Half-fluence or half-dose PDT has been implicated in the treatment of chronic CSC in order to reduce the possible side effects of the therapy.13,21–24 Indeed, half-fluence seems to reduce post-PDT choroidal hypoperfusion, while studies based on multifocal electroretinography and microperimetry have shown that half-dose and half-fluence PDT have a good safety profile.21–24 In our study, as the laser spots were focused only on the FA leaking areas – and not on the larger areas of choroidal hyperpermeability, based on ICGA, as in most of the half-dose or half-fluence studies21–24 – we preferred the standard parameters of PDT over any other promising-but-not-yet-established protocol. The small size of our spots probably explains the lack of any permanent post-PDT choroidal hypoperfusion or worsening of the RPE atrophies. Of course, as the patients were followed up every 3 months and after the first year every 6 months, a transient hypoperfusion might have occurred and disappeared before the next examination.

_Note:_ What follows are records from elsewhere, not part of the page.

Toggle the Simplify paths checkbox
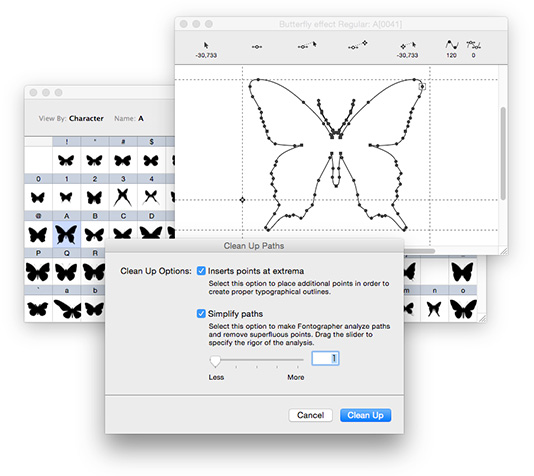This screenshot has height=476, width=534. coord(201,314)
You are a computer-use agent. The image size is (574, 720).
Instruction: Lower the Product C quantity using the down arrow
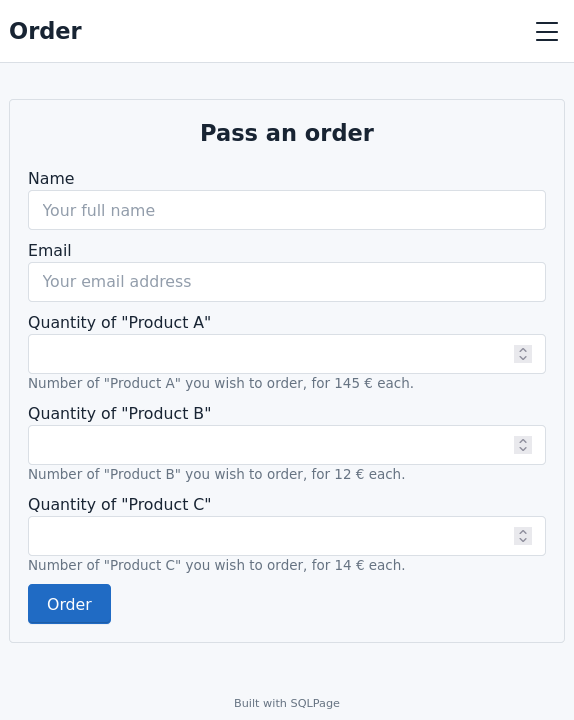pyautogui.click(x=523, y=540)
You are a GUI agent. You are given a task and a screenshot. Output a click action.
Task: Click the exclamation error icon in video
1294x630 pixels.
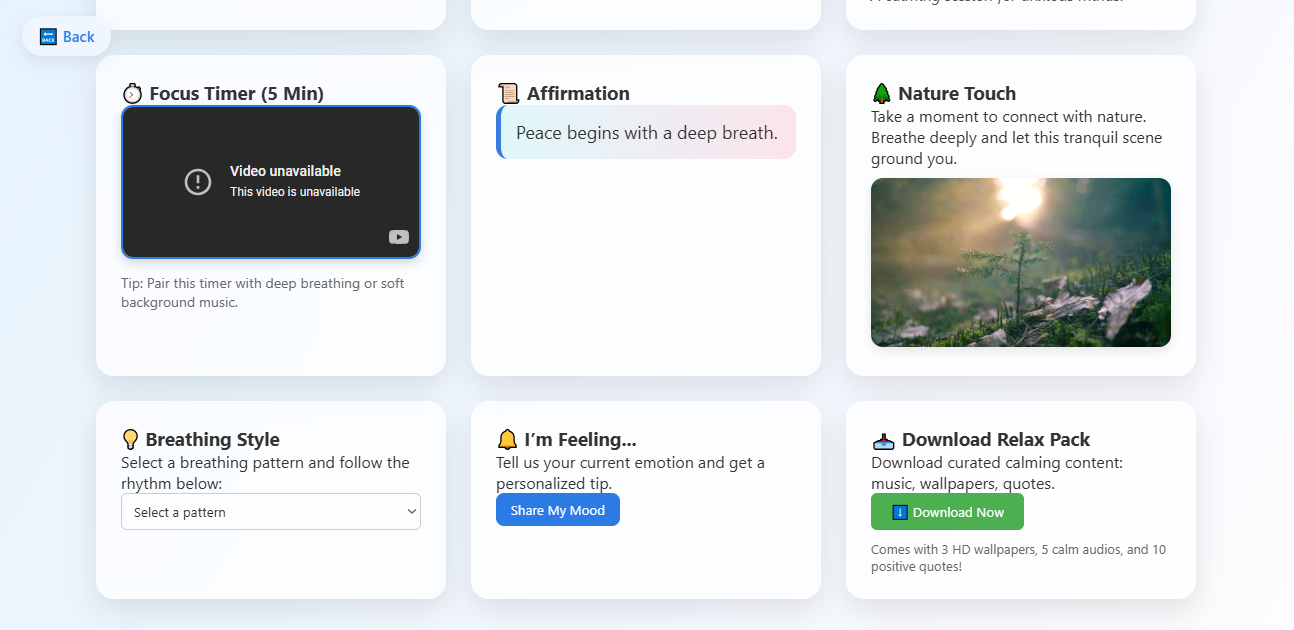(198, 181)
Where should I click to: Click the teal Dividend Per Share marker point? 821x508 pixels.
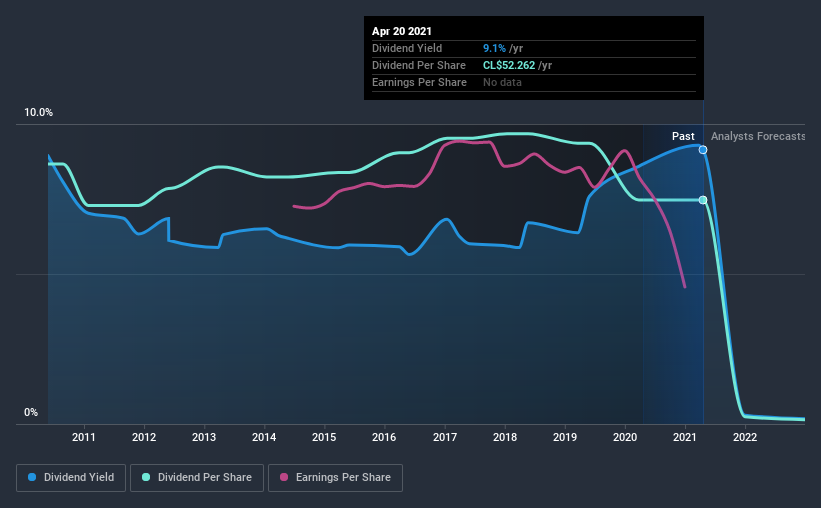click(703, 200)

Limitations of our retrospective study were the small number of patients and the lack of a control group of ICGA-guided and/or reduced-fluence treatment. Nevertheless, our results showed that FA-guided PDT is a safe and effective treatment for severe chronic cases of CSC associated with multiple areas of RPE decompensation and subretinal fluid. Larger prospective studies are necessary to evaluate the longterm functional and safety results of the therapy.
Footnotes
Disclosure
The authors report no conflicts of interest in this work.